I think this will be my last reply on the topic...I think people know my
view and Kevin's here (but if other folks have more questions, happy to answer
them).

On Sat, Feb 12, 2022 at 08:09:34PM +0100, Kevin Kofler via devel wrote:
> Kevin Fenzi wrote:
> > As a release engineer trying to get a rawhide compose, I do find this a
> > big deal. (Another f37 compose just failed because of this issue).
> 
> Well, as I already pointed out more than once, the real issue there is that 
> the Rawhide compose fails due to a broken dependency. This used not to be 
> the case.

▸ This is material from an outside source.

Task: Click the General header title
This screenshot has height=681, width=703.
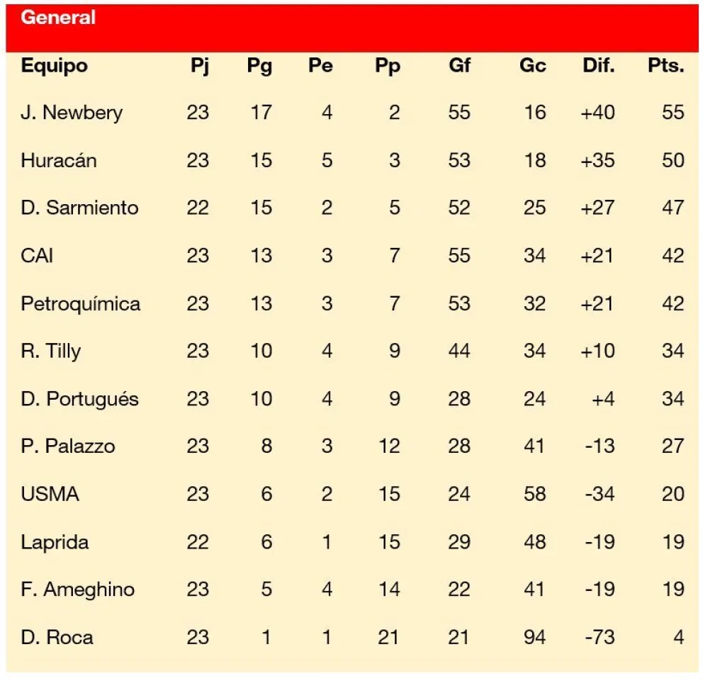Action: pos(58,17)
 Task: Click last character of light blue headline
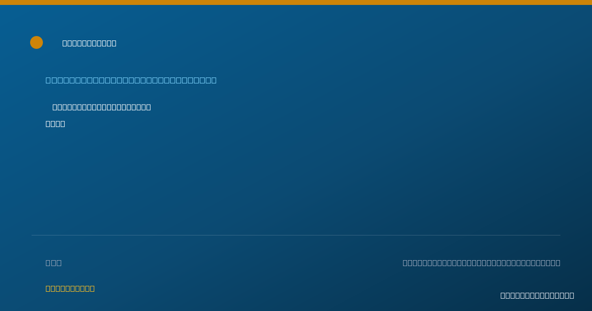coord(214,80)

If a deliverable fails to compose, then it will be missing for one 
> day (or ideally, just keep the last one that built on the mirrors!). If it 
> is release-blocking, it needs to be fixed before the release. Not sooner. 

But thats way too late. Say you are working on a change, you get it all
landed, and... someone breaks deps that causes images to not compose.
You can't wait until release to get that fixed and see that it breaks a
bunch of your work that you now need to fix. 

> This is how things used to work in the past (without the "or ideally" part, 
> that is just my improvement suggestion that was never implemented) and it is 
> why we were able to work much better with broken dependencies in Rawhide 
> back then than now.

I disagree. I think rawhide is _more_ usefull now that it's at least
Alpha quality all the time instead of broken for long periods.
> 
> > Long ago we worked that way. Back when there were few packages and few
> > maintainers.
> 
> The number of packages increases constantly, but the order of magnitude was 
> not that different. What really made the difference was that the composes 
> did not fail. Instead, they would succeed and we would automatically get a 
> list of broken dependencies sent to the devel list (and then provenpackagers 
> like Alex Lancaster and me tried to mass-fix them, and IMHO did a very good 
> job at it, until, in lieu of a "thank you", we were told not to because it 
> "masks the issue of unmaintained packages"… that was the point at which 
> broken dependencies started to accumulate, creating the demand for gating).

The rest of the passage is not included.